Criminali di guerra: ERICH RATHFELDER

* Il fatto *

Il giorno 5 di agosto 1998 sulla berlinese 'Tageszeitung' e' apparso un articolo di Erich Rathfelder, giornalista gia' noto per reportage faziosi e grossolani sulla guerra in Bosnia e Croazia.

Nell'articolo Rathfelder, presente in quei giorni in Kosovo insieme a decine di giornalisti stranieri, parlava di una fossa comune con 567 civili uccisi, di cui 430 bambini (sic!), situata vicino alla localita' di Orahovac. Il giorno successivo, in seguito alle proteste levatesi da parte jugoslava ed alle smentite provenienti anche da osservatori occidentali, il giornalista era costretto a puntualizzare in un nuovo articolo di non essere stato testimone oculare dei fatti, bensi' di aver riportato "impressioni" e le dichiarazioni raccolte sul posto da un autoproclamato testimone, del quale naturalmente non e' dato conoscere l'identita'.

I colleghi di Rathfelder, impossibilitati a trovare conferma per una notizia cosi' clamorosa, cercavano di interrogare il giornalista il quale sfuggiva alle domande con frasi del tipo "Ho di meglio da fare" ed infine si rendeva irreperibile allontanandosi dal Grand Hotel di Pristina, dove e' ospitata la gran parte dei giornalisti occidentali (Tanjug 6/8/1998).

* L'effetto *

Nonostante siano state immediatamente smascherate, le menzogne di Rathfelder hanno sortito il loro effetto in ambito massmediatico, contribuendo ulteriormente al lavaggio del cervello al quale questi miserabili ci stanno sottoponendo incessantementemente ormai da 7 anni.

Molti giornali (come il nostro "Repubblica") hanno pubblicato la pseudonotizia con grande risalto, senza curarsi di smentirla nei giorni successivi - per quanto la smentita potesse servire.

Altri hanno rincarato la dose: l'austriaco "Die Presse" per eccesso di zelo ha buttato altri 1000 cadaveri in una ipotetica fossa limitrofa.

Il baccano creato ha avuto delle conseguenze: il ministro britannico Cook ha parlato della necessita' di una reazione "adeguata" e "desiderabile", annunciando consultazioni urgenti con il Segretario di Stato americano e con l'omologo austriaco (l'Austria e' di turno alla presidenza della UE).

* Il motivo *

"...Non posso escludere che in Kosovo accada come in Bosnia, che cioe' davanti al precipitare dei massacri, alle rivelazioni su eccidi, atrocita', stupri di massa, la comunita' internazionale esiga che la Nato si muova" (Helmut Kohl, citato su "La Repubblica" del 13/8/1998).

Le menzogne di Rathfelder dovevano servire ad acuire la tensione nell'area, preparando l'opinione pubblica ad un intervento occidentale ed alla secessione della provincia del Kosovo, attraverso la demonizzazione di una sola delle parti in causa - sempre quella.
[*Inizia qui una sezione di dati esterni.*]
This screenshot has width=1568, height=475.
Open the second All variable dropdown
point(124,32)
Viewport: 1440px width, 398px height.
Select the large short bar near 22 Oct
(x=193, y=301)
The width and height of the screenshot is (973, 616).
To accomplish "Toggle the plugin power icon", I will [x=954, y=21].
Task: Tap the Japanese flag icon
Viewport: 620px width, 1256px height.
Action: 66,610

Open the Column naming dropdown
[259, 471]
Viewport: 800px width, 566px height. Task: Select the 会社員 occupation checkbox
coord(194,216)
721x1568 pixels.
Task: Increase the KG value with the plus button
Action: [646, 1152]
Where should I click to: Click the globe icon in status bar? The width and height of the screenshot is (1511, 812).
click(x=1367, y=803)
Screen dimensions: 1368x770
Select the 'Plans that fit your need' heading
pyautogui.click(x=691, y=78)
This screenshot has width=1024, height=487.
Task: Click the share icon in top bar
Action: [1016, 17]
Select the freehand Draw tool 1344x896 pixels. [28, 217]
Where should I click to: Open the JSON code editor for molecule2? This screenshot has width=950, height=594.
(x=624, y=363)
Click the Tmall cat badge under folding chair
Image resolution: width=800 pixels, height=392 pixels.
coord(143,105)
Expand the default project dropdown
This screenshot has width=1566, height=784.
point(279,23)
La disinformazione e' cioe' di carattere strategico, non e' dovuta solo a partigianeria o incompetenza. Per gli stessi scopi sono attive d'altronde da anni agenzie di pressione specializzate, come la Ruder&Finn" che ha lavorato e lavora per la autoproclamata repubblica di Ibrahim Rugova falsificando la storia ed i fatti attuali (cfr. il libro di Jacques Merlino, citato anche da C. Fracassi nel suo "Sotto la notizia niente").

* Che cosa fare? *

Non credere ai giornali e' troppo poco. Diffidare anche di quelli "di sinistra" (la "Tageszeitung" e' l'omologo tedesco del nostro "manifesto") non basta piu'.

Il Coordinamento Romano per La Jugoslavia chiede a chi di competenza che Erich Rathfelder sia denunciato al Tribunale per i crimini di guerra sul territorio della ex-Jugoslavia, con sede a L'Aia (Olanda), con le seguenti accuse:

- falsa testimonianza

- allarmismo e terrorismo psicologico a scopo di propaganda bellica

- diffamazione aggravata della RF di Jugoslavia e di tutti i suoi abitanti

- incitamento all'odio razziale.

Noi pensiamo che si debba considerare Rathfelder un criminale di guerra, alla pari dei politici occidentali che hanno legalizzato lo squartamento della Repubblica Federativa Socialista di Jugoslavia e degli altri suoi colleghi, giornalisti e pseudointellettuali, propagandisti di guerra.

Qualcuno di questi signori deve incominciare a rispondere di quello che ha fatto e che sta facendo ancora.